TASK BRIEF: Give back the data in full. Leave nothing out.

***** DATA PROVIDED *****

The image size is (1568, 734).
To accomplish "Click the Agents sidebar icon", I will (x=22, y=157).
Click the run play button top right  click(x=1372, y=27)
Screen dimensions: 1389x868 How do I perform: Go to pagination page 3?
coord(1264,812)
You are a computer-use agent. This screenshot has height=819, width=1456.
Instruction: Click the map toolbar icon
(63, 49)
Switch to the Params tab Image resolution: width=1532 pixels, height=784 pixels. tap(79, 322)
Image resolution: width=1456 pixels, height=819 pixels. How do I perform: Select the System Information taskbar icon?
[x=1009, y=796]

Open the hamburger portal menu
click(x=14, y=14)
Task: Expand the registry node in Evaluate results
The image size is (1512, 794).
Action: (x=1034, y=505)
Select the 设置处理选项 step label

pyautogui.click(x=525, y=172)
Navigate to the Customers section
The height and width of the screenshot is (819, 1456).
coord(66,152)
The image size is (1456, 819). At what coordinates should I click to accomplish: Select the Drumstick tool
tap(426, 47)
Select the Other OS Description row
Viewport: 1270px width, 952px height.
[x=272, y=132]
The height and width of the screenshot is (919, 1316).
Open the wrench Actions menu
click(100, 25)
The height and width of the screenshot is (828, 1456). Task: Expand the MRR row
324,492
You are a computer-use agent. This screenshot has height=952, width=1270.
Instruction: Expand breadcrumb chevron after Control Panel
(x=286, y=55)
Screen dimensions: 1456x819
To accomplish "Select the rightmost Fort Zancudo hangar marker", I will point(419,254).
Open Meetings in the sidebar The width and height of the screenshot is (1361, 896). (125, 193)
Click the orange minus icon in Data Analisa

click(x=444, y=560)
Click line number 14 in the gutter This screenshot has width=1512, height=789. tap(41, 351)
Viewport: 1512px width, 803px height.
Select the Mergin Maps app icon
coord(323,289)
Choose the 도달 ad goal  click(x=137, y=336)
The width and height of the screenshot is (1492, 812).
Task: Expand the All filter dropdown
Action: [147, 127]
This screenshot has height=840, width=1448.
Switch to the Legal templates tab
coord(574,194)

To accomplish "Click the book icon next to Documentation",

*****

WRITTEN RESPONSE:
The image size is (1568, 734).
To accomplish "Click the Agents sidebar icon", I will (x=22, y=157).
Click the run play button top right  click(x=1372, y=27)
Screen dimensions: 1389x868 How do I perform: Go to pagination page 3?
coord(1264,812)
You are a computer-use agent. This screenshot has height=819, width=1456.
Instruction: Click the map toolbar icon
(63, 49)
Switch to the Params tab Image resolution: width=1532 pixels, height=784 pixels. tap(79, 322)
Image resolution: width=1456 pixels, height=819 pixels. How do I perform: Select the System Information taskbar icon?
[x=1009, y=796]

Open the hamburger portal menu
click(x=14, y=14)
Task: Expand the registry node in Evaluate results
The image size is (1512, 794).
Action: (x=1034, y=505)
Select the 设置处理选项 step label

pyautogui.click(x=525, y=172)
Navigate to the Customers section
The height and width of the screenshot is (819, 1456).
coord(66,152)
The image size is (1456, 819). At what coordinates should I click to accomplish: Select the Drumstick tool
tap(426, 47)
Select the Other OS Description row
Viewport: 1270px width, 952px height.
[x=272, y=132]
The height and width of the screenshot is (919, 1316).
Open the wrench Actions menu
click(100, 25)
The height and width of the screenshot is (828, 1456). Task: Expand the MRR row
324,492
You are a computer-use agent. This screenshot has height=952, width=1270.
Instruction: Expand breadcrumb chevron after Control Panel
(x=286, y=55)
Screen dimensions: 1456x819
To accomplish "Select the rightmost Fort Zancudo hangar marker", I will point(419,254).
Open Meetings in the sidebar The width and height of the screenshot is (1361, 896). (125, 193)
Click the orange minus icon in Data Analisa

click(x=444, y=560)
Click line number 14 in the gutter This screenshot has width=1512, height=789. tap(41, 351)
Viewport: 1512px width, 803px height.
Select the Mergin Maps app icon
coord(323,289)
Choose the 도달 ad goal  click(x=137, y=336)
The width and height of the screenshot is (1492, 812).
Task: Expand the All filter dropdown
Action: [147, 127]
This screenshot has height=840, width=1448.
Switch to the Legal templates tab
coord(574,194)

To accomplish "Click the book icon next to Documentation",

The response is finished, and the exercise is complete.